In conclusion, the pediatric chest model was more useful than the conventional box trainer to distinguish skilled pediatric surgeons with ESSQ certification from other pediatric surgeons. This is because the simulator more accurately replicates the difficulties associated with pediatric thoracoscopic tasks. The skilled surgeons showed precise and secure performance both in the pediatric chest model as well as in the box trainer. In the future, the pediatric chest model would be useful for young pediatric surgeons to practice using a realistic and intricate model and learn to enhance both their precision and speed in pediatric surgery.
Footnotes
Acknowledgments
The authors thank Prof. Yuji Nirasawa of Kyorin University, Dr. Kosaku Maeda of Hyogo Children's Hospital, and The Japanese Society for Pediatric Endosurgery & Surgical Techniques for kindly providing the opportunity to conduct the experiments. The authors also thank Mr. Yusuke Tsukuda and Mr. Hideyuki Sato for their help during the experiments.

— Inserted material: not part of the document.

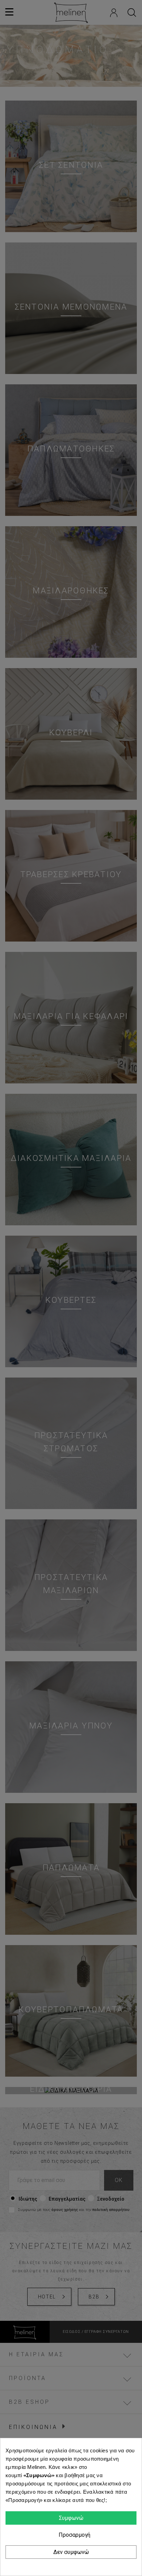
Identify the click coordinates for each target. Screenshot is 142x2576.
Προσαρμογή (73, 2535)
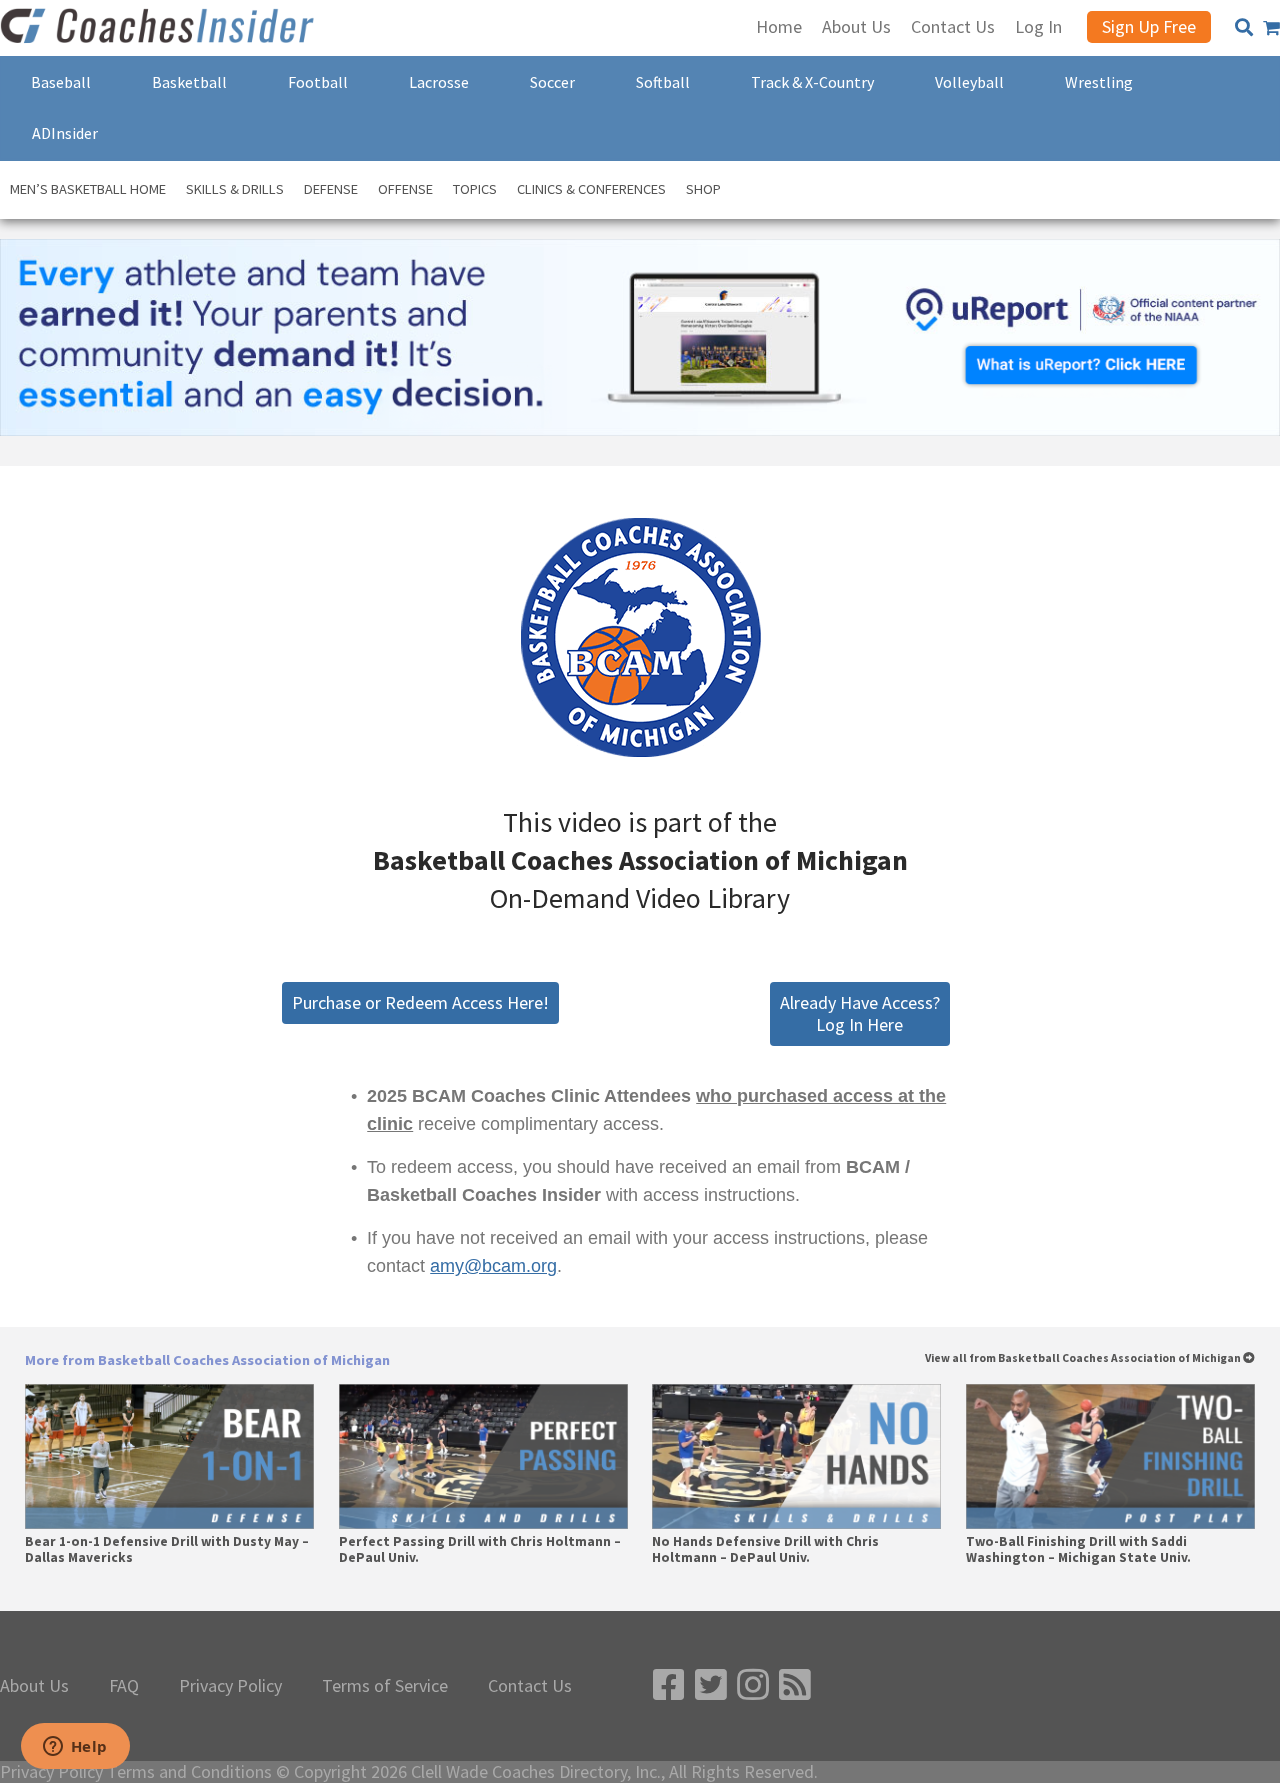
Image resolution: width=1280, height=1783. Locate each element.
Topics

This study was partially supported by a Grant-in-Aid for Scientific Research (B) (No. 26293378), Grant-in-Aid for Scientific Research (S) (No. 23226006) from the Ministry of Education, Culture, Sports, Science and Technology (MEXT), and the project “Assessment methodology for innovative minimally invasive therapeutic devices, materials, and nano biodiagnostic devices” from Accelerating regulatory science initiative, the Ministry of Health, Labour, and Welfare (MHLW), Japan.
Disclosure Statement
No competing financial interests exist.